**Exercise**
From the data below, copy each line that includes the word "computer".

**Items from a dataset**
###
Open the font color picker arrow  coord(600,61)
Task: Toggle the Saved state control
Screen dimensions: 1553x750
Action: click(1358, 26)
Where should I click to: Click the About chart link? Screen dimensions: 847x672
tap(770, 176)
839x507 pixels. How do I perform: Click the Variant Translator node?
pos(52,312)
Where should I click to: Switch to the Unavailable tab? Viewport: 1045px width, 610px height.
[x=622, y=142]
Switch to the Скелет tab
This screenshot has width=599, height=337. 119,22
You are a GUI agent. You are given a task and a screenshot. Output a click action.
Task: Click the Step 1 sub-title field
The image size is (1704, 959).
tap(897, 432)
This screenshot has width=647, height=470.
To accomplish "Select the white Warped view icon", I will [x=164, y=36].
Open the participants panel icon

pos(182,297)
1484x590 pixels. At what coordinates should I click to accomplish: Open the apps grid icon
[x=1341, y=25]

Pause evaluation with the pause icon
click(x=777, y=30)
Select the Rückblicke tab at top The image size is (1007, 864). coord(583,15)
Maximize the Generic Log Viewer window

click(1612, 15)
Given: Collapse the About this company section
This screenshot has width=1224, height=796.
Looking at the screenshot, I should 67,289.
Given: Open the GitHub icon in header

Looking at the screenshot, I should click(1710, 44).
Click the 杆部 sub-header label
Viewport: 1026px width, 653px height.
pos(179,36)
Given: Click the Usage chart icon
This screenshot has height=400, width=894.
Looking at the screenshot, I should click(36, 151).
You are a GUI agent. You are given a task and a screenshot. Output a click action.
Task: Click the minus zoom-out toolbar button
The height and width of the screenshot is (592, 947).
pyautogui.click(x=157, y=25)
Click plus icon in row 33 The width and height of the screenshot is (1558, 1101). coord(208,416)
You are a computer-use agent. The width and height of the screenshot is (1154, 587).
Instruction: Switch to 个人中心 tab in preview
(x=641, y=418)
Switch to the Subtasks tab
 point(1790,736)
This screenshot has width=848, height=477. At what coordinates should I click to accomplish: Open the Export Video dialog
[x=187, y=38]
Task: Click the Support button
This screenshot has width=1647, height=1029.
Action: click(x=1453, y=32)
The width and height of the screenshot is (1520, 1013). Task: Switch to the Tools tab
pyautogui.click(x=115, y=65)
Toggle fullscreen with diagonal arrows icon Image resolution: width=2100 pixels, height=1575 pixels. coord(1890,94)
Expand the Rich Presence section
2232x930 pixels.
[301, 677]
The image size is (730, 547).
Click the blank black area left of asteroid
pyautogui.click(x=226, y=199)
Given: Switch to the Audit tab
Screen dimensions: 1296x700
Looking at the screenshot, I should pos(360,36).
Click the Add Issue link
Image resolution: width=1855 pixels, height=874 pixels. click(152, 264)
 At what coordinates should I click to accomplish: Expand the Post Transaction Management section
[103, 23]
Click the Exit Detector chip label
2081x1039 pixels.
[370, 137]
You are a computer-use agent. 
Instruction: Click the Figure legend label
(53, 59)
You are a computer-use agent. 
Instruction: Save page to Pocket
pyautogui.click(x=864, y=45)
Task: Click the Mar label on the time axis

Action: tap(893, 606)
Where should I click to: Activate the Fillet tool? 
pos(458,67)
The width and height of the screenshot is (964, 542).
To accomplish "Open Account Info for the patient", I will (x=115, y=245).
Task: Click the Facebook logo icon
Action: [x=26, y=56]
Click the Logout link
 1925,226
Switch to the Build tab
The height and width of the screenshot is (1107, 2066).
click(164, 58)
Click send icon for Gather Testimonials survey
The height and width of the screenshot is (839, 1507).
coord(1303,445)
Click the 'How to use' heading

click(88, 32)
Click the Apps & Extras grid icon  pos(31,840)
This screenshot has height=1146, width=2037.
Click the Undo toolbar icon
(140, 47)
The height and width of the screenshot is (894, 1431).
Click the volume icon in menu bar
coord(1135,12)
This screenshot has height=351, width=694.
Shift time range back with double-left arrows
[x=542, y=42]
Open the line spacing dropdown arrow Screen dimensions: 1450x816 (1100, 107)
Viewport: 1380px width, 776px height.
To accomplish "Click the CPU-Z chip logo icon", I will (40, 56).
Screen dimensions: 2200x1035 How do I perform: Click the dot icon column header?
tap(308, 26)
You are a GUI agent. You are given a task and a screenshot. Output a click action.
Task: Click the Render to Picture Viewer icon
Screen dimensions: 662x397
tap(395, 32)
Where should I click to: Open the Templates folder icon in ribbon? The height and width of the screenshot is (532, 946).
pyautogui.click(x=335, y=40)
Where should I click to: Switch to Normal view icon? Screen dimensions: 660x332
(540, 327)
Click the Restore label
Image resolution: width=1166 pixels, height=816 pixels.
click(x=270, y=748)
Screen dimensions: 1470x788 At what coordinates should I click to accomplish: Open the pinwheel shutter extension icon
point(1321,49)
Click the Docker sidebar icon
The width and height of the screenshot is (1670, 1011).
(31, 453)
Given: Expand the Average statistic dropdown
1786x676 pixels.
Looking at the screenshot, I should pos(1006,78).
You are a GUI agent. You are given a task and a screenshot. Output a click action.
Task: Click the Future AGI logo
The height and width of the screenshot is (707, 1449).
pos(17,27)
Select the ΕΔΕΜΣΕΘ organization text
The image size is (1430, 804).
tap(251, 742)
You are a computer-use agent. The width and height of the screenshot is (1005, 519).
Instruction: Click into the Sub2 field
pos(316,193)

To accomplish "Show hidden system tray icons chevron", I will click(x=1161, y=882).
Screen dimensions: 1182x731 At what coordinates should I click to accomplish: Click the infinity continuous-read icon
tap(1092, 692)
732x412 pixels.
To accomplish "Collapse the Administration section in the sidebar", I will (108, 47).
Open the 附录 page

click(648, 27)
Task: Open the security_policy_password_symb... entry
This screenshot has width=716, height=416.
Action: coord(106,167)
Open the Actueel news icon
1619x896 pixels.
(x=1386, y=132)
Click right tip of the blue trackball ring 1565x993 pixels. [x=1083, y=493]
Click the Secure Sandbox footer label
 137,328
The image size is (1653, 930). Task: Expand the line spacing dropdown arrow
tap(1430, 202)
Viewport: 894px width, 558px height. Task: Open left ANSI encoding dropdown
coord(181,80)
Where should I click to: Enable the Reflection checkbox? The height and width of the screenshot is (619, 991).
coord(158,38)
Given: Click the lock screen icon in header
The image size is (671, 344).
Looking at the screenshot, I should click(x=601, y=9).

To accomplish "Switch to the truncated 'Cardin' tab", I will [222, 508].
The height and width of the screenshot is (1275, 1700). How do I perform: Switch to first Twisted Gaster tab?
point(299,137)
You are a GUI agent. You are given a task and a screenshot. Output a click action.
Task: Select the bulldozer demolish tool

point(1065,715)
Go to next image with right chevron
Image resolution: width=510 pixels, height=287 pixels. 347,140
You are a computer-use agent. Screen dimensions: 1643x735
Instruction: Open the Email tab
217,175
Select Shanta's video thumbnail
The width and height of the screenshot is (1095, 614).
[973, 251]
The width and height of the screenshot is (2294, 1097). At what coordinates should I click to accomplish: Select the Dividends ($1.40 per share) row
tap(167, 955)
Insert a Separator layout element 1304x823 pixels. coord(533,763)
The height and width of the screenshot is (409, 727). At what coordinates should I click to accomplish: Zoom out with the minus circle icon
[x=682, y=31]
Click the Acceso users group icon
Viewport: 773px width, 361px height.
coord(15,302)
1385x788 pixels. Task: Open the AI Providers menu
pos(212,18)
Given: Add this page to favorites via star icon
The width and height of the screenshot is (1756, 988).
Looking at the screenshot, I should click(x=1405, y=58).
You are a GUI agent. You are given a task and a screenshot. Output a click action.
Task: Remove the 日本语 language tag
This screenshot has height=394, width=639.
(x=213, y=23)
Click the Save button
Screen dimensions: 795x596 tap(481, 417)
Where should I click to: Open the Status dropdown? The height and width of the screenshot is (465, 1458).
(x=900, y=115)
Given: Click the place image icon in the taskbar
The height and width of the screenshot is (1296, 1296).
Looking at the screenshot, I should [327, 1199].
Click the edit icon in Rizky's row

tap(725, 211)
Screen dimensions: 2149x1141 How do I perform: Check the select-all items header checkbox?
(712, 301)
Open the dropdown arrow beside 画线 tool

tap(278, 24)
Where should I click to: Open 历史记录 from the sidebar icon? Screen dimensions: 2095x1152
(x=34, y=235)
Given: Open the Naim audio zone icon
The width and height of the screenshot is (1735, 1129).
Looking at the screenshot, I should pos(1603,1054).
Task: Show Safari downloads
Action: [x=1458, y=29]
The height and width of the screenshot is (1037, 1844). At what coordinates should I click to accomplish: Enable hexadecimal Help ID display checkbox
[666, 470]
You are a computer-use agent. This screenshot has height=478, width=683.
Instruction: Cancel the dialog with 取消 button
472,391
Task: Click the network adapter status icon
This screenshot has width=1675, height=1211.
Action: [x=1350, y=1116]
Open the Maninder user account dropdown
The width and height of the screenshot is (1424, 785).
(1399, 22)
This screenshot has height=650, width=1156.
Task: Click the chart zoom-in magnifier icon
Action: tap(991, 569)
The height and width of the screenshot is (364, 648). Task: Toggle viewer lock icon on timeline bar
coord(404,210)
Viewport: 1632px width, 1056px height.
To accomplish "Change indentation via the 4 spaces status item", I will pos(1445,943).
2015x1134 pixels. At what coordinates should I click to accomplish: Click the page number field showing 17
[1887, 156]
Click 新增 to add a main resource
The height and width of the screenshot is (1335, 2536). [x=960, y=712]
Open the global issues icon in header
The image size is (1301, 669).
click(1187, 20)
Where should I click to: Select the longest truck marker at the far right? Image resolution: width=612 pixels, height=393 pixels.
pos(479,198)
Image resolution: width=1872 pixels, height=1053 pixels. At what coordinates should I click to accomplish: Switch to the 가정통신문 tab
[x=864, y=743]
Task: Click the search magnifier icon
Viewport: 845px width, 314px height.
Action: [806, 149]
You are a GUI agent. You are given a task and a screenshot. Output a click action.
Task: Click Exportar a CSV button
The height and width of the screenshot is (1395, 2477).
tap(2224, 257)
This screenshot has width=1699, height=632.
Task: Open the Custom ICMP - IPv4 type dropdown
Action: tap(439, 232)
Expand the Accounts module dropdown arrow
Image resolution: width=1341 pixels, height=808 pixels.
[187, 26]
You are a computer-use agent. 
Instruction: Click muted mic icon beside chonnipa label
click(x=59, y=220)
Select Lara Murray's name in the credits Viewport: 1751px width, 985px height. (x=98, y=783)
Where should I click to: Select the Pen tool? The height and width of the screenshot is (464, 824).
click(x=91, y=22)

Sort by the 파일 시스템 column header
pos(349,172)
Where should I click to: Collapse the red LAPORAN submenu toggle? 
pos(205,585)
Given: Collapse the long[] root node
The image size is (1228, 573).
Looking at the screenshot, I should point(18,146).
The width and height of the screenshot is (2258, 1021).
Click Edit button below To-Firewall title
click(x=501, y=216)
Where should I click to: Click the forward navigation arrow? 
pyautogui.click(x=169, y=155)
###
**Result below**
You are a computer-use agent. The width and height of the screenshot is (1154, 587).
You are a computer-use agent. 
You are a computer-use agent. 
You are a computer-use agent. The width and height of the screenshot is (1005, 519).
You are a computer-use agent. Screen dimensions: 1643x735
You are a computer-use agent. This screenshot has height=478, width=683.
You are a computer-use agent. 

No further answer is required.